How to Normalize Data in Excel

If you need to convert individual raw data values into normalized data which shows the data as a percentage of a given time point in Excel, there’s an easy method to do so. This method allows you to show the percentage of each group’s time 0, making it easier to compare data sets.

To begin, we start with a data set that includes replicates, which are raw data, and we’re showing this in an arbitrary unit as a response to a stimulus. We have time down the side here, from naught to 6 minutes, and each of our replicates, which could be different subjects, for instance, 1, 2, 3 & 4, have responded to the stimulus in a way that has changed their response measurement.

On average, the response goes up and then comes down again, but there is a large standard deviation here simply because the data themselves are very variable. If we plot these data as a mean, there is indeed a peak at 3 minutes and then it comes down at 6, but the variation of the variance indicated by the standard deviation bars is very large. Therefore, the group data may not be suitable for presenting because any differences might be masked within this large variance.

To plot these data as a percentage of time 0, we need to set up a little formula that divides this cell by itself and then multiplies it by a hundred to give us the hundred-percent. Then, the second formula down is this cell divided by this cell multiplied by a hundred and then this cell multiplied by this cell, creating a series of percentages that show a percentage of our zero time point for subject one.

To do this, you need to enter the formula into a pre-prepared little space. You type in equals and click on that cell. The best thing to do is actually put these in brackets first, which makes life a little bit easier for the maths. Then, you select d6, divide it by D, and type in dollar six, which limits you to row number six.

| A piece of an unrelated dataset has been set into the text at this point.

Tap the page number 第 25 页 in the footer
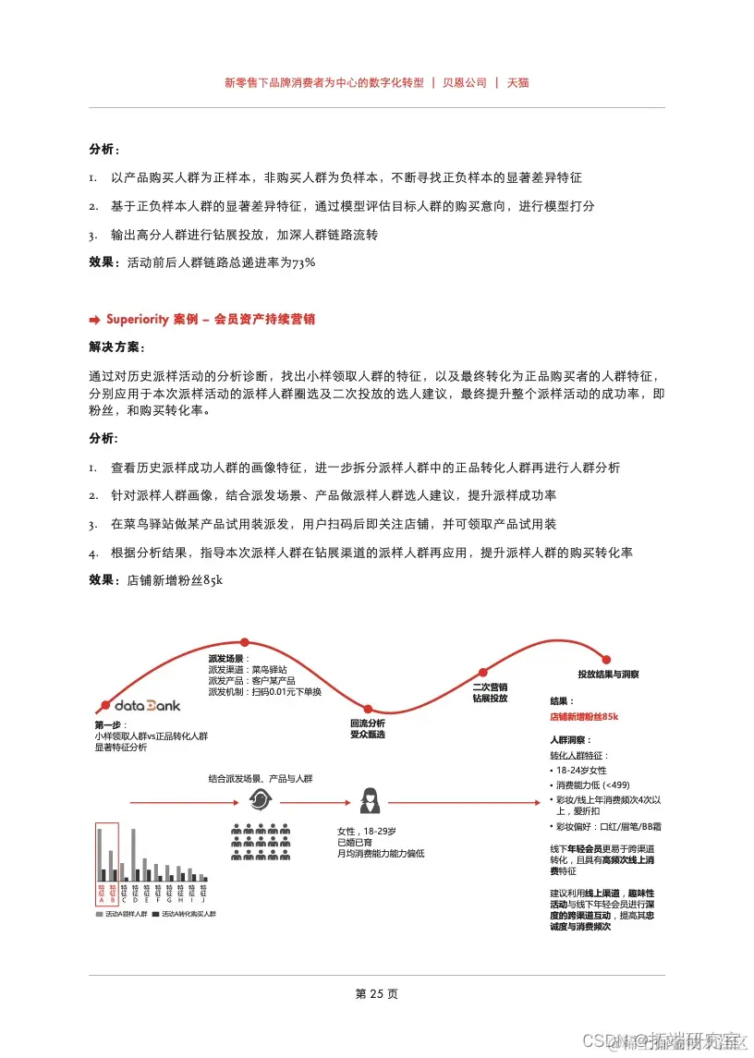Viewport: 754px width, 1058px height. click(x=376, y=994)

Next, you multiply it by a hundred to give you a percentage and hit the Return button. You can copy this down to the next cell by clicking on the box in the corner and expanding. The second cell will also have the D dollar six in the formula, so it is still referring to d6. You can then click on that cell and drop that down all the way to the bottom.

You can then do the same with cell number two, type equals open parentheses the cell divided by e dollar six and then multiply that by 100. You can make life easy for yourself by then just dragging that across all the way and then dragging it all the way down. You will get a replica of your data there, and you can move the decimal places so it looks a little bit easier on the eye and reduce the decimal places our standard deviation just so you can compare them.

What you have now is a data set where the standard deviation of your times zero is zero because they’re all 100% of themselves. This is one of the reasons why I’ve neglected to put these data on this graph because we don’t really want to show the hundred percent with no variation because all the subjects are a hundred percent of themselves.

Now you can see the data go up and peak at three minutes and then fall down and trough back at six minutes. You might want to expand your graph to fill this zero time point so you can click on your graph and bring that up to show time point zero as well just for continuity sake. You can now see that we’ve plotted a very similar data set with the mean number looking the same shape as it was in the group data, but now all of these individual data points are plotted, shown as a percentage of their own time zero.

There’s also another way of doing this, which would be all the numbers as a percentage of the average of time zero, but given that we have quite a high variation in our baseline, you wouldn’t always want to choose this method. If you’re doing the correct analyses, for instance, if you’re doing a two-way or one-way ANOVA with this data set, you might well pick up differences between the groups without needing to show it graphically.

However, it’s worth being aware that normalizing data isn’t always the right thing to do, but it’s a very simple math that may help you understand your data.